07/09/2024
 5 minutes

Technological Masterpieces: Audemars Piguet Complications

By Tim Breining
Audemars-Piguet-2-1

Technological Masterpieces: Audemars Piguet Complications

Audemars Piguet, even more so than Patek Philippe, largely owes its success to a single model line: the Royal Oak. While Geneva-based competitor Patek Philippe has more pillars to stand on – albeit less stable ones – than the famous Nautilus, Audemars Piguet has found it more difficult to diversify beyond the Royal Oak and put a successful dress watch on the market. It remains to be seen whether the brand really needs to do this, but the discontinuation of the stainless steel ref. 15202ST and the introduction of the CODE 11.59 collection show that AP is definitely aiming to expand their portfolio. In 2025, the CODE 11.59 collection is expected to account for 20% of the company’s revenue. Audemars Piguet offers much more than sporty three-hand models, as evidenced by its impressive catalog of highly complex timepieces from the recent past.

Ultra-Complication Universelle RD#4 – Highlight of the RD Series

The other two members of the unofficial haute horlogerie “Holy Trinity,” Patek Philippe and Vacheron Constantin, make multiple appearances in top 10 lists of the most complicated mechanical watches of all time. Vacheron Constantin in particular seems to have the goal of repeatedly breaking its own record for the most complications in an – admittedly bulky – case. Audemars Piguet, on the other hand, stubbornly refuses to enter the competition, where the bar is now set at 63 complications. However, this does not mean that the manufacturer shies away from complexity in their wristwatches. A prime example is the RD#4 Ultra-Complication, which has 40 “functions,” including 23 complications.

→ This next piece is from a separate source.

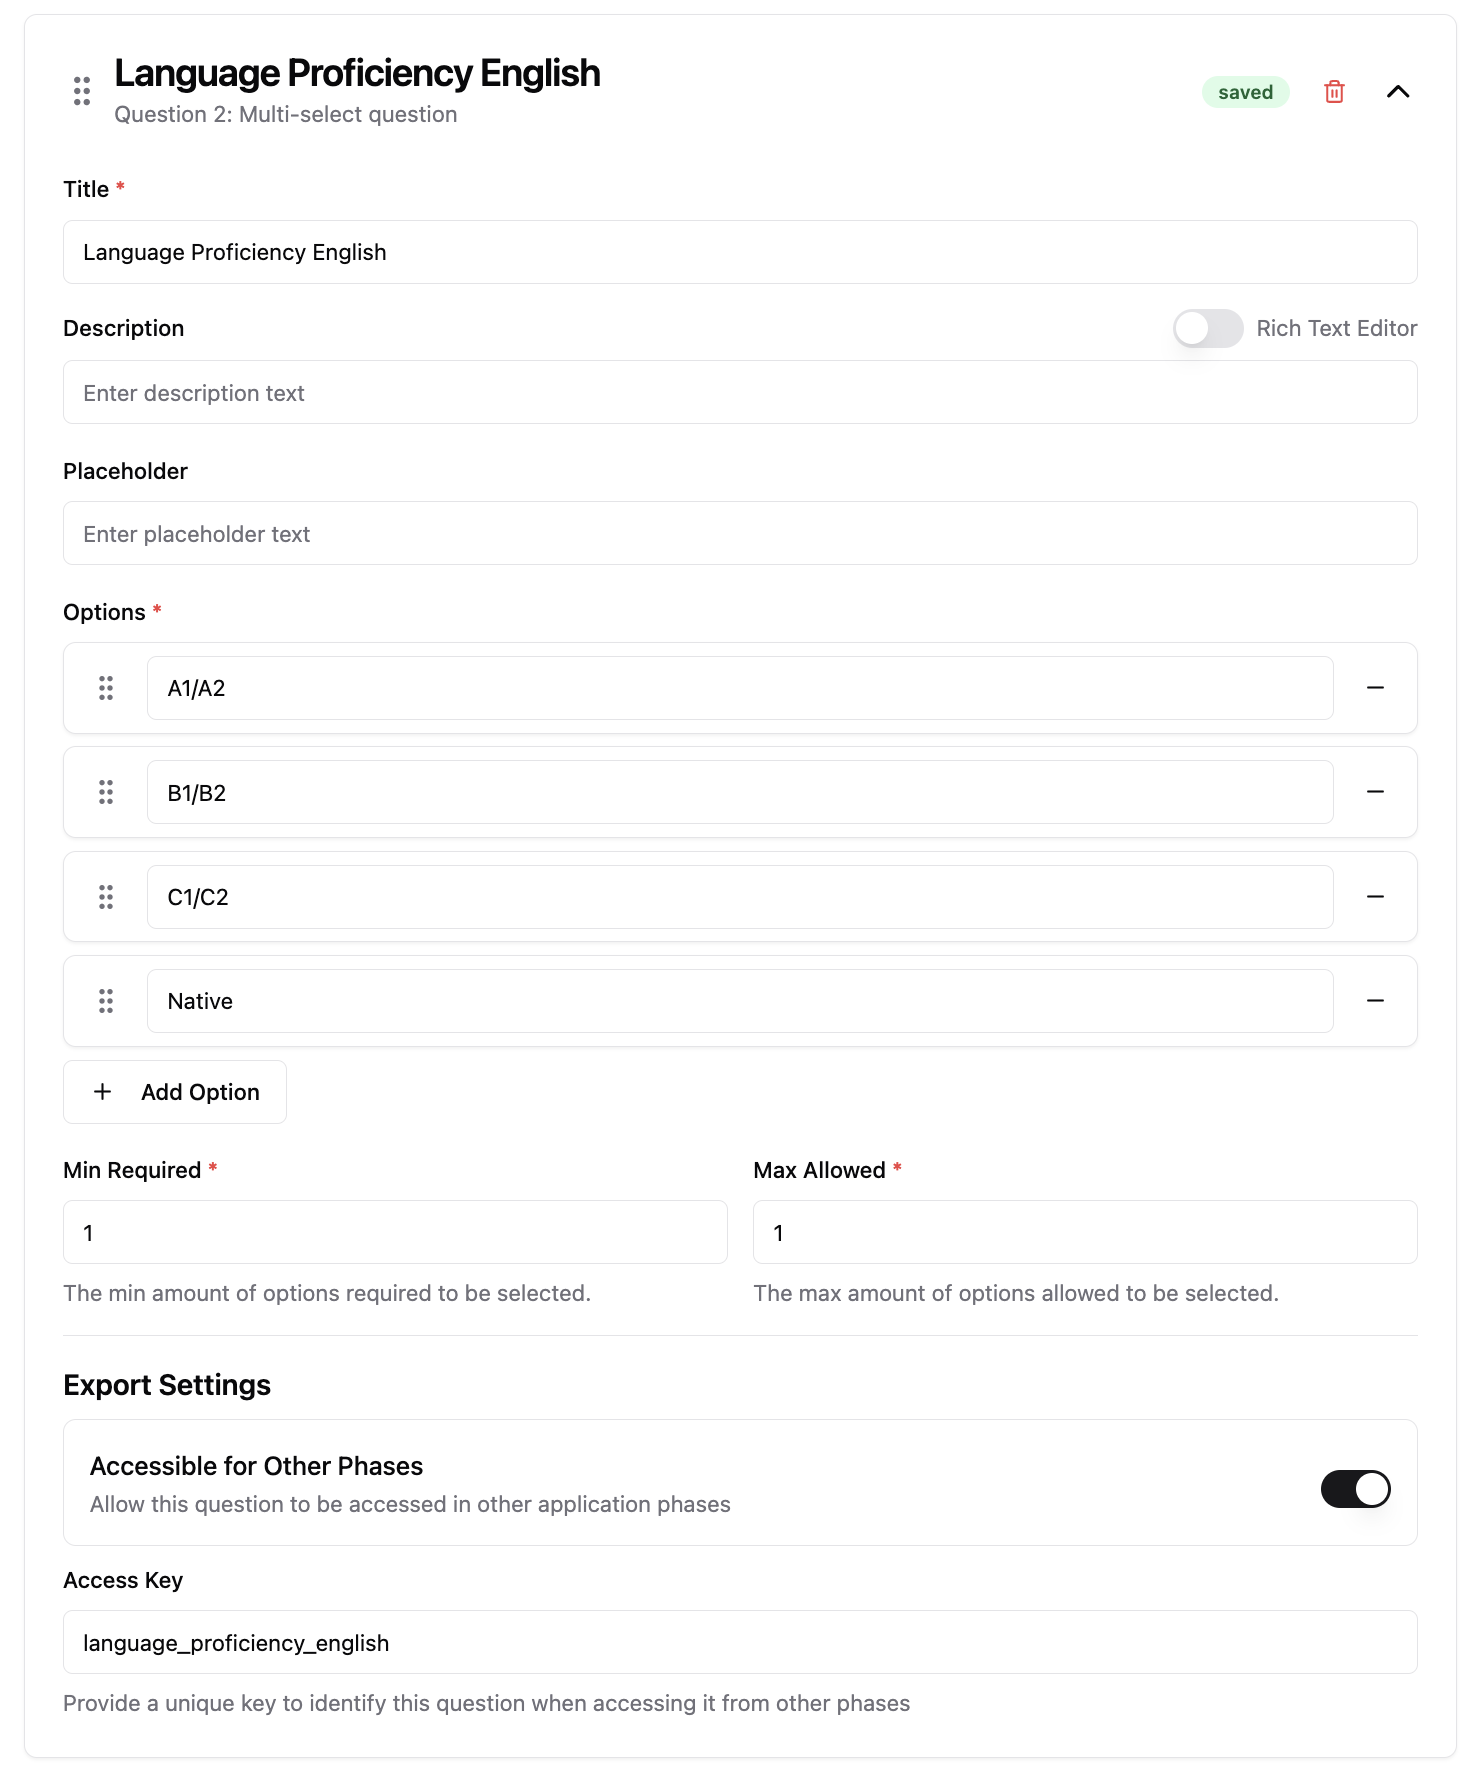Click the plus icon beside Add Option

[x=101, y=1091]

Audemars Piguet Ultra-Complication Universelle RD#4
Audemars Piguet Ultra-Complication Universelle RD#4

The RD#4 provides an excellent tour of the most interesting complications recently developed by Audemars Piguet. It incorporates key innovations from its predecessors in the RD series, i.e., the RD#1, 2, and 3, combining all the essentials into a single case and movement. It’s not the sheer number of these complications and functions that is of interest, but rather the unusual and innovative constructions with which some of them are realized. Thanks to its modular, layered construction, the RD#4’s movement is only 8.8 mm thick, which is exceptionally thin for a movement with such a large number of complications. Let’s take a closer look at the technological prowess of the caliber 1000, and how its predecessors in the RD line laid the groundwork for the newer watch.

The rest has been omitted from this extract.